Reservoirs are critical infrastructure for water resource management, requiring operators to balance competing objectives such as hydropower generation, water supply, and maintaining environmental flows. The Conowingo Reservoir on the Susquehanna River is a prime example of these challenges, where operators must provide water for municipal supplies and a nuclear power plant while maintaining downstream flows and maximizing hydropower revenue. Current operating policies fail to adequately account for the system’s internal variability and emerging threats from climate change. Particularly concerning is freshwater salinization—when riverine flows are low, brackish water from Chesapeake Bay can intrude inland, compromising water quality at the Havre de Grace intake. This project will develop dynamically adaptive and state-aware reservoir operation policies for the Conowingo Dam that explicitly address saltwater intrusion while balancing other management objectives under deeply uncertain future climate conditions. By applying advanced computational approaches, we aim to identify flexible control policies that map system states (reservoir levels, forecasted inflows) to optimal release decisions. These policies will be designed to dilute salt concentrations during low-flow conditions while meeting other operational objectives, and will be tested across a range of plausible future hydroclimatic scenarios to ensure robustness to climate change.
The project has multi-objective reinforcement learning at its core. We will first establish new probabilistic flow requirements by analyzing salinity data at the Havre de Grace water intake and accounting for tidal, seasonal, and annual variability.

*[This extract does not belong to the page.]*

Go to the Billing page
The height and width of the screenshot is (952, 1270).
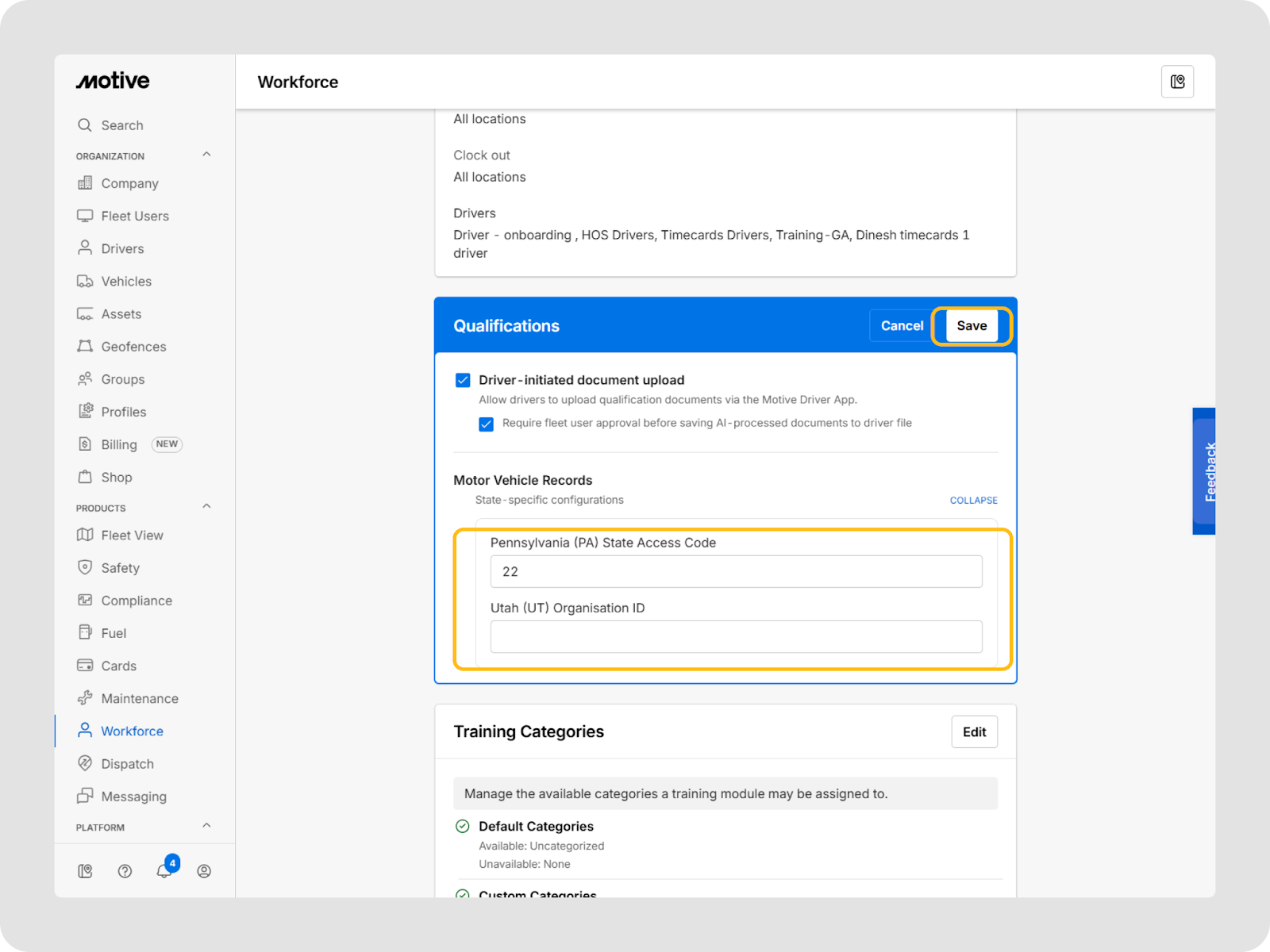119,444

We will then train multiobjective, state-aware, and dynamically adaptive reservoir release policies through Evolutionary Multi-objective Direct Policy Search, a reinforcement learning method. Unlike traditional approaches, our method trains policies represented by nonlinear approximating networks (e.g., artificial neural networks or radial basis functions) that continuously map system states (reservoir levels, forecasted inflows, current salinity conditions) to optimal release decisions. This approach enables policies to learn from experience across thousands of simulations, developing the ability to dynamically respond to changing conditions and even generalize to previously unseen states. The methods employed are computationally intensive as they rigorously explore objective spaces across multiple stochastic hydrological simulations. Therefore, we will leverage the ROAR Collab cluster to enable efficient policy identification and testing.

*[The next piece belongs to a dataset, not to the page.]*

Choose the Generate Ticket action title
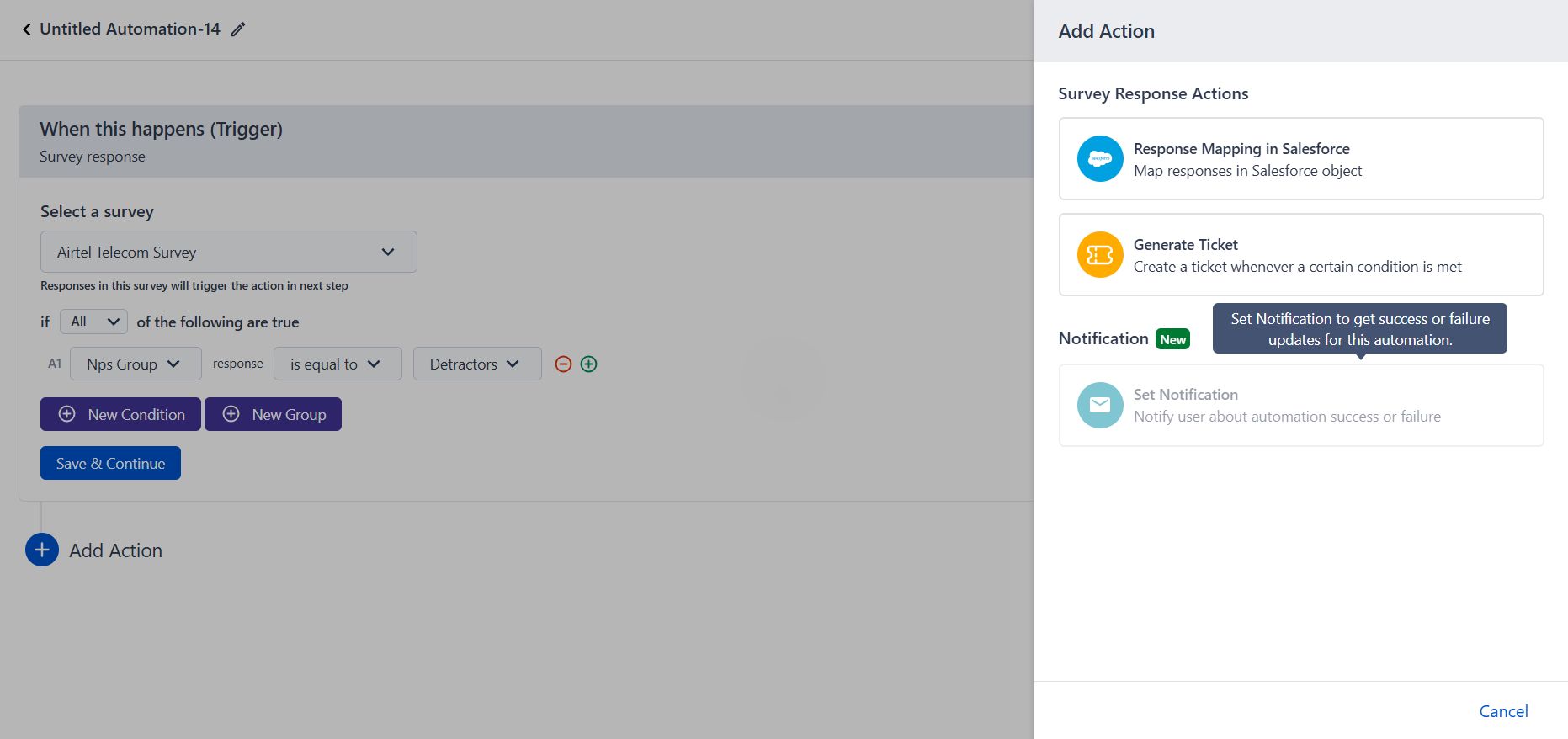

This proposal requests funding for two semesters of RA support for a pre-comps graduate student. The graduate student will collaborate with the PI to implement the reinforcement learning framework with salinity constraints, conduct ensemble simulations, and analyze multi-objective tradeoffs. The student will also lead the development of a reproducible and transferable code repository, as well as the submission of scientific article. The student will also engage with ICDS through regular participation in seminars and presentation at the Fall ICDS Symposium.